Here are some methods of startup funding proposed by Fundable, along with each pros and cons:
Funding #1 Personal savings
Top funding resource comes from personal savings. The majority of startups are funded largely in part by an entrepreneur’s personal savings. Around $48,000 amount are invested in 57 percent of startup worldwide.
PROs: This might possible for some individual. Self-savings funding is your own money which means you do not have to think about the refund as in loans. You also do not have to share your startup with someone else and you have the sole authority to decide how your startup will look like.
CONs: You might have not enough funding money to start so you have to delay the business launch.
Funding #2 Family & friends
Family and friends can invest the most in startups. In average, they are contributing $23,000 amount which can be calculated to be a total $66BB per year. About one in three (38 percent) startups get family investment to start their business.
PROs: You can set your own repayment schedule with your loved ones. It is easier as you do not need to going to a lot of financial hurdles to be approved. Additionally, you can even have lower interest rates.
CONs: Lack of clarity issues if both party have different expectations of the business. You probably will get tax issues. It might add to social awkwardness if you do not pay them back on time.
Funding #3 Venture capital (VC)
VCs write the biggest checks with an average investment of $2.6MM to seed stage companies. More than $5.94MM average amount invested and 0.05 percent of startups get this funding. Until today, there are more than 450 number of active VC and 3,700 number of investment per year.
PROs: The money is yours to keep. You do not have the obligation to repay the venture capital funds. You will not have investor debt if your business is going under. Venture capital can also help your company grow quickly as they can connect you to other business leaders who can help you.
CONs: Your investors own a stake in your company. Your company might not be ready to grow. Rising funds via venture capital is an arduous process.
Funding #4 Angel investment
Angel investor gives 16 times more checks than VC’s investing in over 61,900 companies per year. $74,955 average amount invested and there are 0.91 percent startups get this funding. There are more than 268,000 number of active angel investor and 61,900 number of investment per year.
PROs: They are ready to take on high risks associated with the implementation. It could be somebody of your friends or relatives. Business angel can bring to the startup his invaluable experience.

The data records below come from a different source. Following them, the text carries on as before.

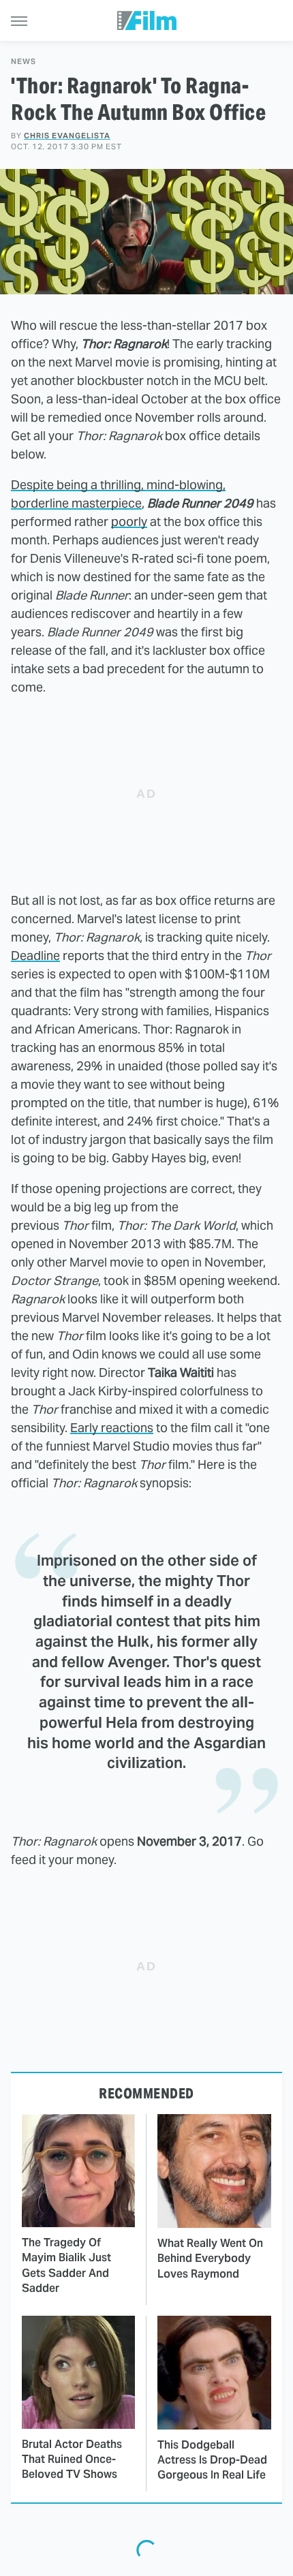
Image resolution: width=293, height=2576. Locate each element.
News (23, 61)
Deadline (35, 955)
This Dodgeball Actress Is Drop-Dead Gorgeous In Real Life (212, 2460)
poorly (129, 521)
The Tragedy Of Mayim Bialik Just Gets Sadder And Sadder (66, 2265)
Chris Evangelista (67, 135)
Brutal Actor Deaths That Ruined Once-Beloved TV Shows (72, 2459)
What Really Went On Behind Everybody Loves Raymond (210, 2258)
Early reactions (111, 1428)
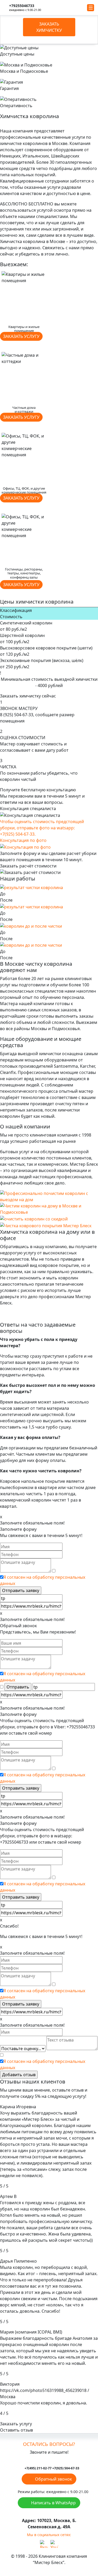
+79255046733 (21, 6)
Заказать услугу (21, 336)
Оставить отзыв (16, 2430)
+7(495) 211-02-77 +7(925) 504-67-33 (52, 2468)
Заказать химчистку (49, 27)
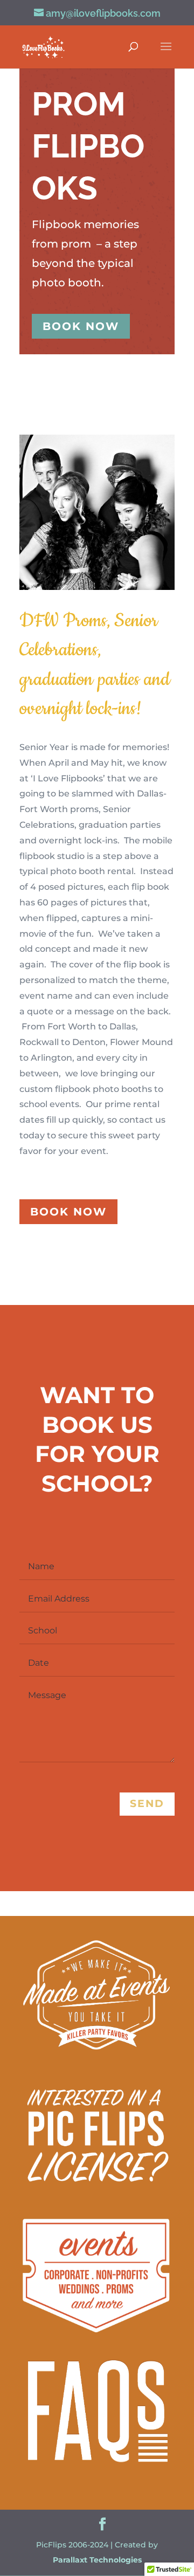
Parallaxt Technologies (97, 2560)
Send (147, 1803)
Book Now (81, 326)
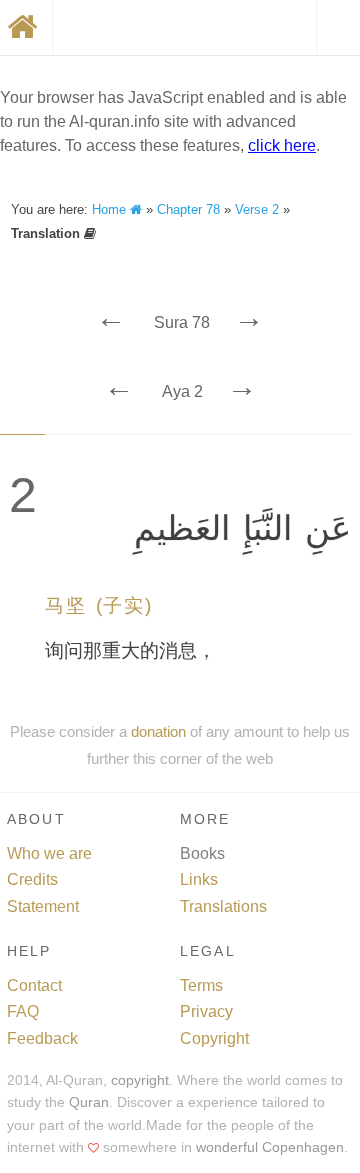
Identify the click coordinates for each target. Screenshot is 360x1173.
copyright (140, 1080)
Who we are (49, 853)
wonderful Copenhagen (270, 1147)
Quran (89, 1102)
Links (199, 879)
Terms (201, 985)
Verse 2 (257, 209)
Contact (34, 985)
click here (282, 145)
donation (158, 731)
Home (111, 209)
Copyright (214, 1038)
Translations (223, 906)
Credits (32, 879)
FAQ (23, 1011)
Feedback (42, 1038)
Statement (43, 906)
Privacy (206, 1011)
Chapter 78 (188, 209)
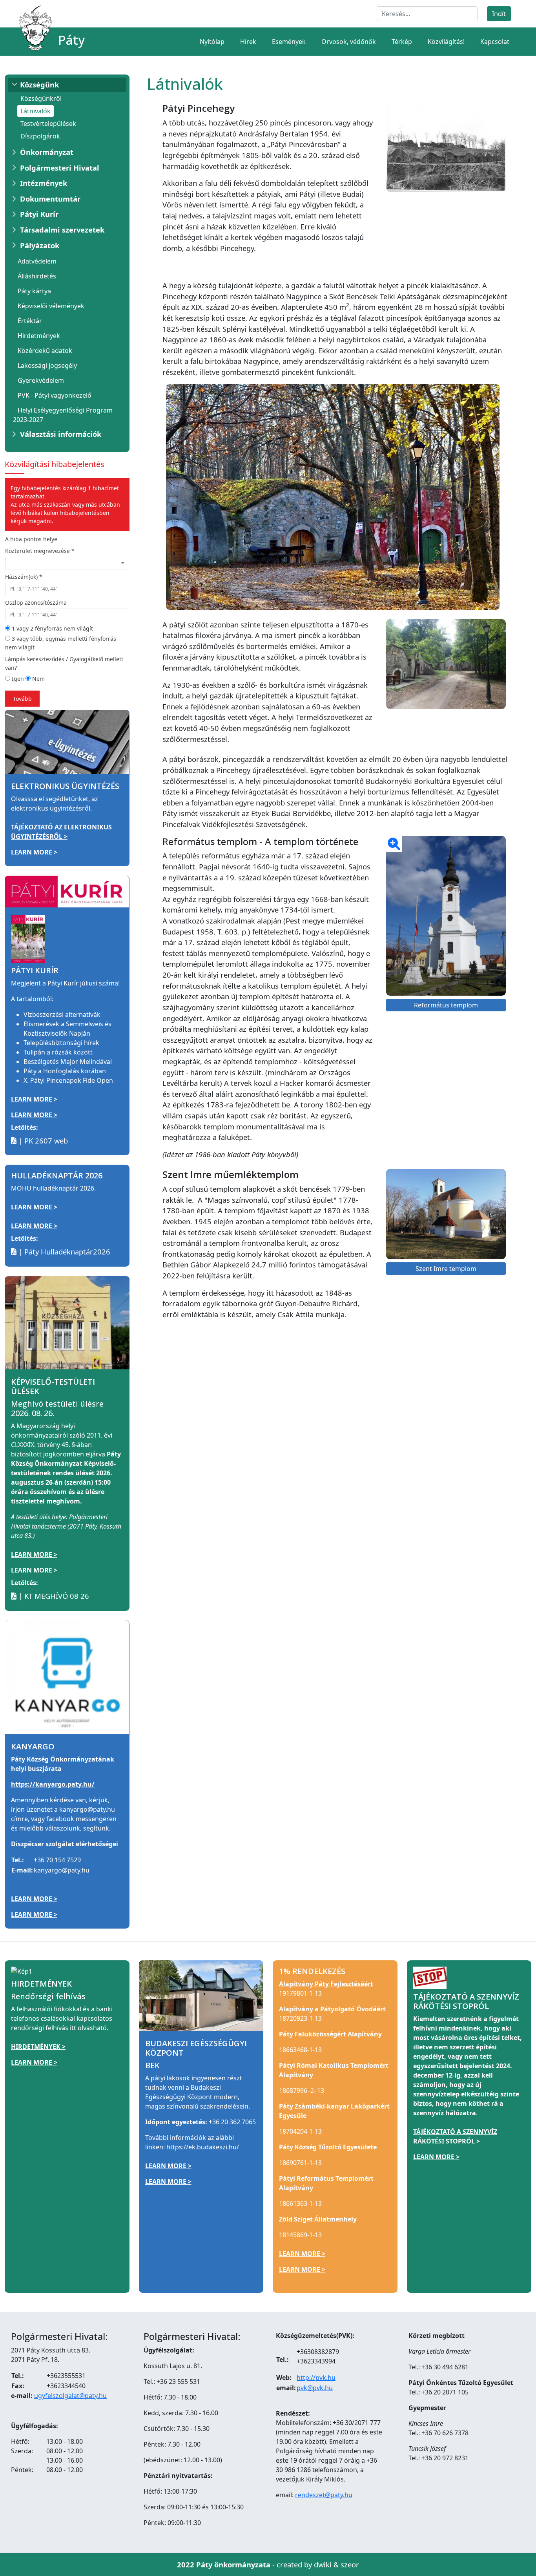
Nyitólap (212, 41)
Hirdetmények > (38, 2046)
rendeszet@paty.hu (323, 2495)
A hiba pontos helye (31, 539)
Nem (38, 678)
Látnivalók (35, 111)
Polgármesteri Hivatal (59, 168)
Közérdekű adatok (45, 350)
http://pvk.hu (316, 2377)
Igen (17, 678)
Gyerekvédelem (41, 380)
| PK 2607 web (42, 1140)
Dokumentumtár (50, 199)
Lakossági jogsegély (47, 365)
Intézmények (43, 183)
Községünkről (41, 98)
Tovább (22, 698)
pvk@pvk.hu (315, 2387)
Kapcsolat (494, 41)
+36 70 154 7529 (57, 1860)
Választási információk (60, 434)
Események (289, 41)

CONs: You should share a business with angel investor. In other words, you are not in full control of your own business. If you chose the wrong angel, it will be difficult to cut the connection.
Funding #5 Banks
The small business administration (SBA) backs just under 100,000 bank loans per year to small business. About $143,899 average amount are loaned to over 1.43 percent startups. There are 97,290 number of loans per year.
PROs: You can get money in a short period of time and the minimum payments are quite low.
CONs: The absence of one payments can seriously damage your loan. For a loan, you need a good credit rating and big interest rates.
Funding #6 Crowdfunding
Crowdfunding is the fastest growing funding source, expected to total 5.1BB in 2013. There are more than $7,000 average crowdfunding campaign size. $3.2BB total raised in 2012. And 1MM number of successful campaigns to date.
PROs: You don’t have to give away equity in your business or intellectual property rights. You can get feedback early-on in the innovation process. You can also easily connect with your target audience.
CONs: You need more time and money in creating an attractive project page. You must spend time on marketing and PR for the project. There is limitation of the financing.